A new study by the Neuronal Dynamics Research Group at Universitat Pompeu Fabra in Barcelona (UPF) has elucidated the cellular and molecular mechanisms that regulate the balance between the differentiation of neurons and the maintenance of progenitor cells during the construction of the embryonic brain. The study, conducted in the zebrafish model, has been published in the journal Cell Reports.
In vertebrates, the central nervous system is formed from an embryonic structure divided into three vesicles of the brain and the spinal cord. The hindmost vesicle is called the rhombencephalus and is preserved in all vertebrates. It will result in essential adult derivates for the regulation of breathing, heart rate, etc. During embryonic development, the posterior brain is subdivided into seven segments, called rhombomeres.

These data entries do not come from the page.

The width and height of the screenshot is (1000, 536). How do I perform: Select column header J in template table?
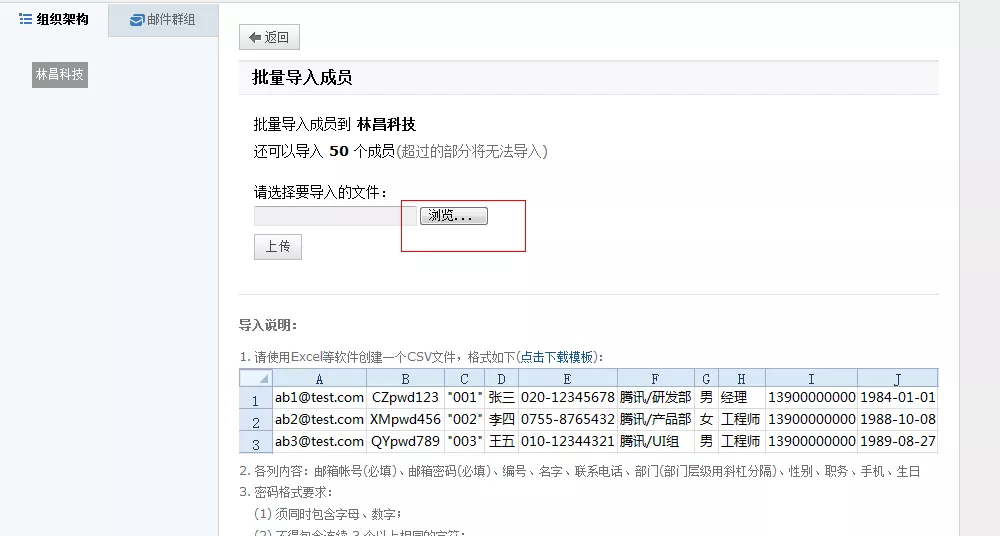897,378
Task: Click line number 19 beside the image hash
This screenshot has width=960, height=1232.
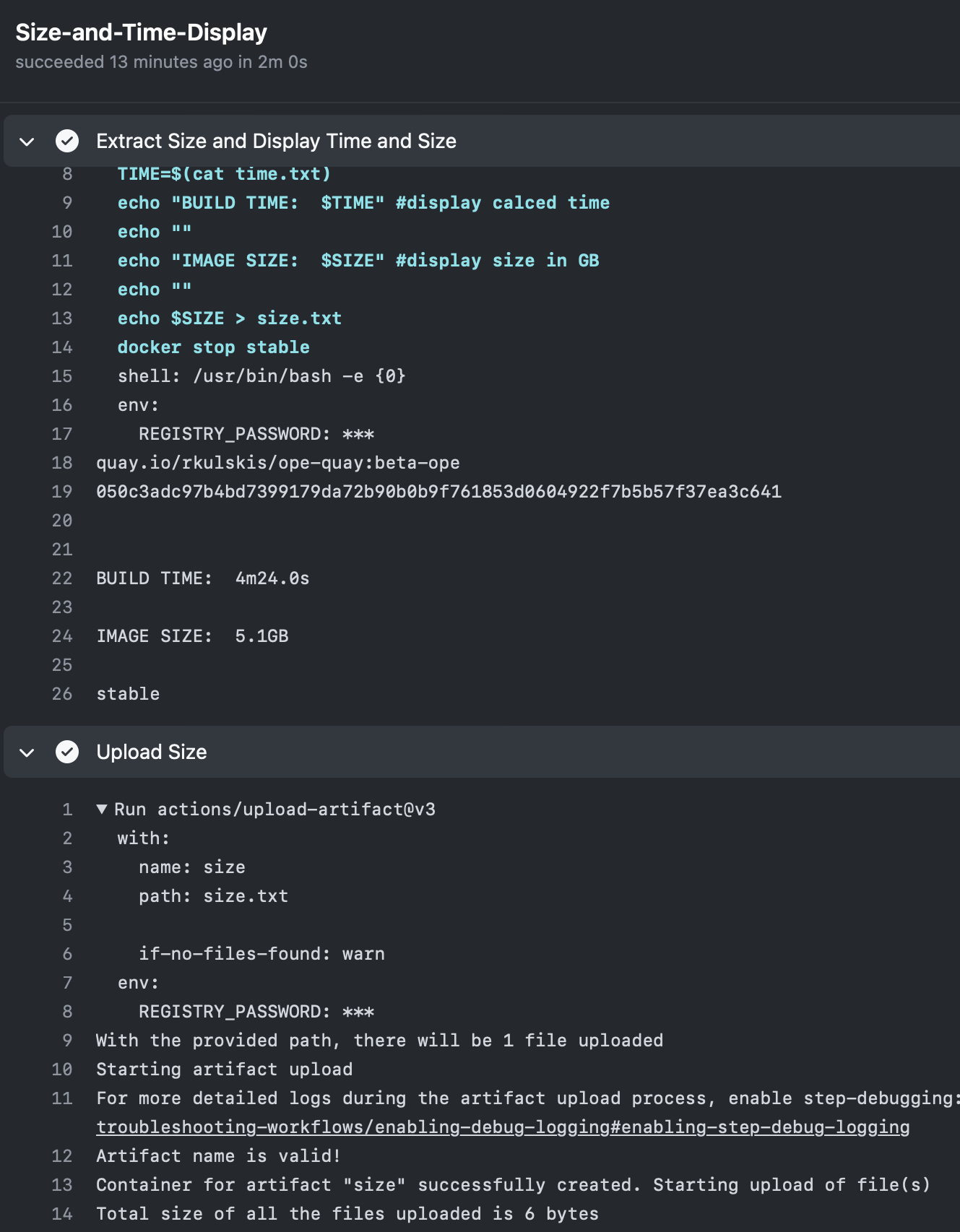Action: point(62,492)
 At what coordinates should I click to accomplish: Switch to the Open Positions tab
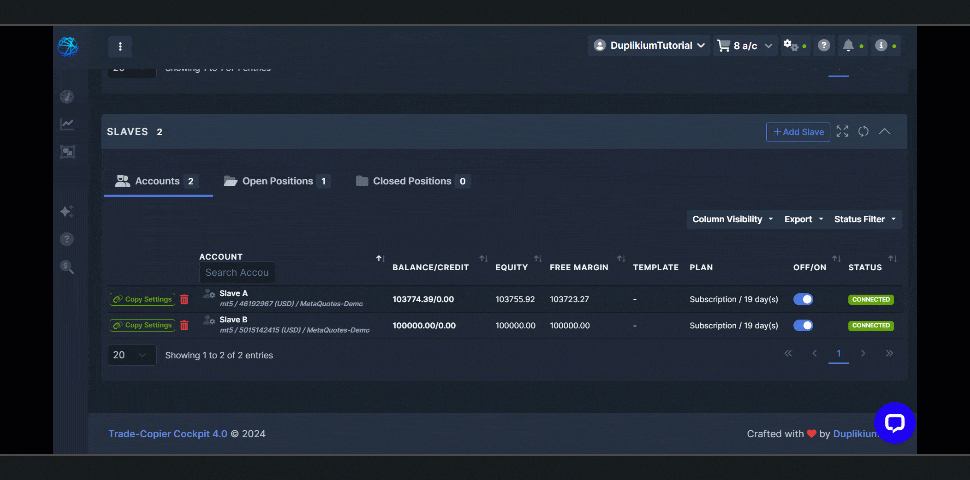click(277, 181)

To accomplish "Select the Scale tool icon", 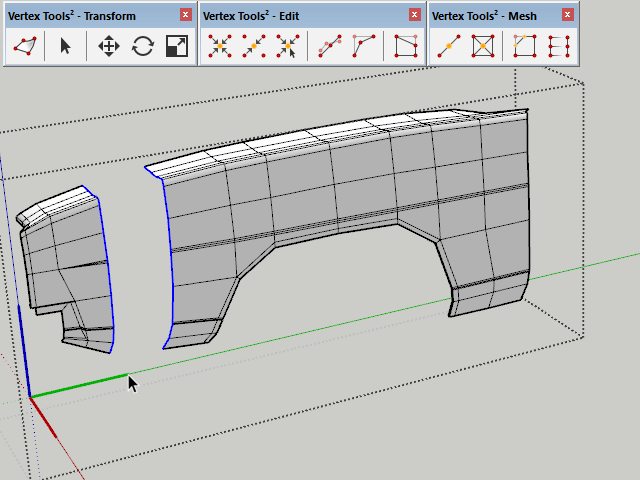I will [176, 46].
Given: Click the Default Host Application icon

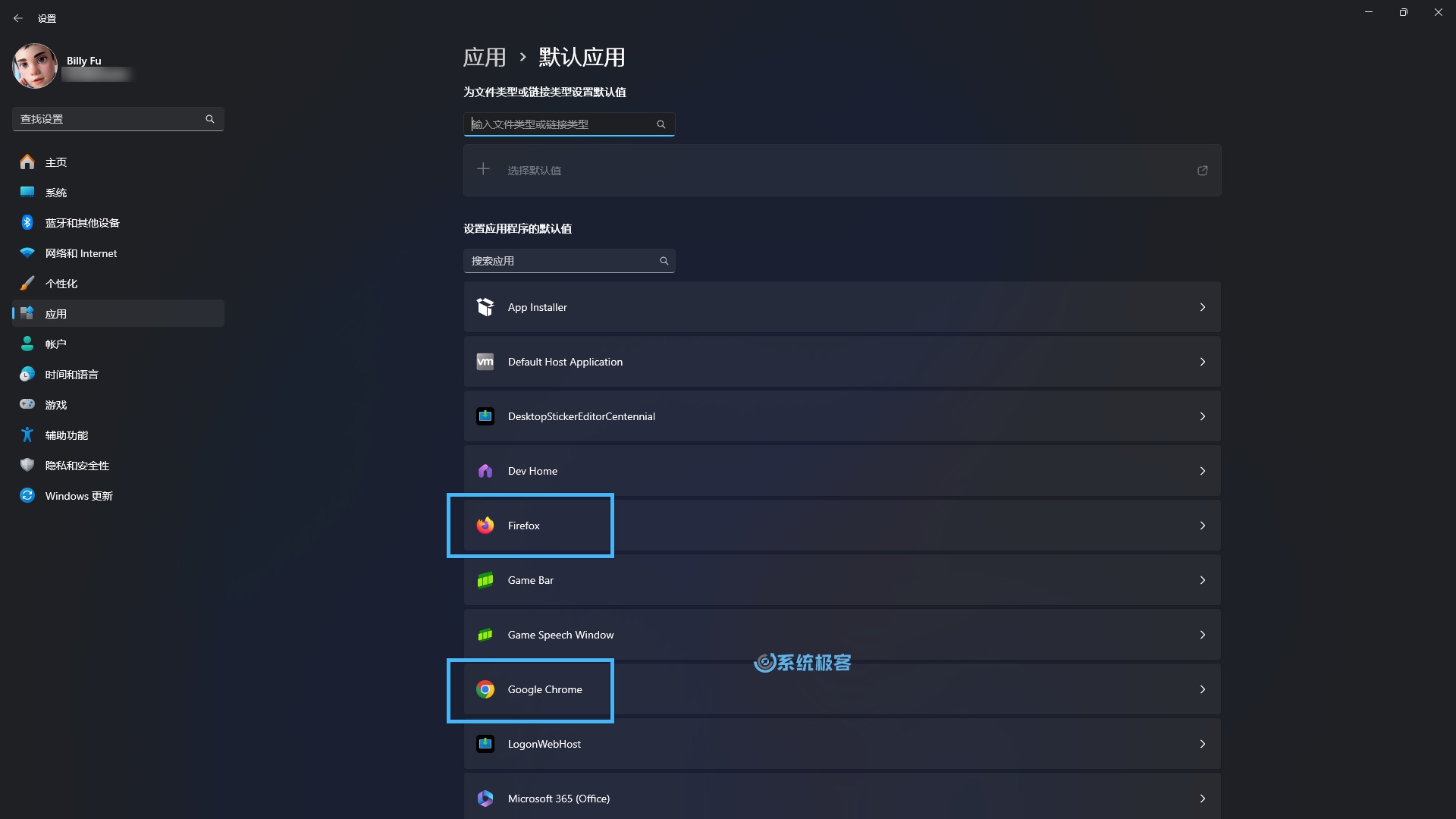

During embryonic development, coordination takes place between the proliferation of progenitor stem cells responsible for the organ’s growth and its differentiation into neurons. For this reason, this ability to give rise to neurons is localized to specific sites.
Now, the group led by Cristina Pujades at the UPF Department of Medicine and Life Sciences (MELIS) has investigated how rhombomeric boundary cells give rise to neurons while maintaining a proliferative reservoir of progenitor stem cells. “In the initial stages of embryo formation it is important to maintain a number of stem cells that allow the formation of neurons later on,” states Covadonga F. Hevia, first author of the study.
Cristina Pujades, study coordinator, notes, “During brain formation, the processes of proliferation and differentiation must be maintained, they must be regulated very precisely, and each step must occur at the right time. This coordination is crucial because any problems during the process can result in neural disorders.”
They do this by asymmetric divisions; in other words, when a progenitor cell divides, it produces a daughter cell that becomes a neuron and stops dividing, and another daughter cell that remains a progenitor. This allows retention of the stem cell reservoir over time. “In this work we have discovered that the asymmetric cell division triggered by the so-called Notch signaling pathway allows rhombomeric boundary cells to form neurons while maintaining stem cells for later on,” Pujades adds.
“The cells express markers, but as they vary during the process, when they ceased to express them we lost track of them and we could no longer follow them. Now, the CRISPR technique allows us to insert a reporter gene and generate a transgenic zebrafish line where the cells we are interested in express a fluorescent marker. We can thus observe them, and follow them over time, see how they divide, what type of neurons they give rise to, etc.,” explains Carolyn Engel-Pizcueta, an author of the article.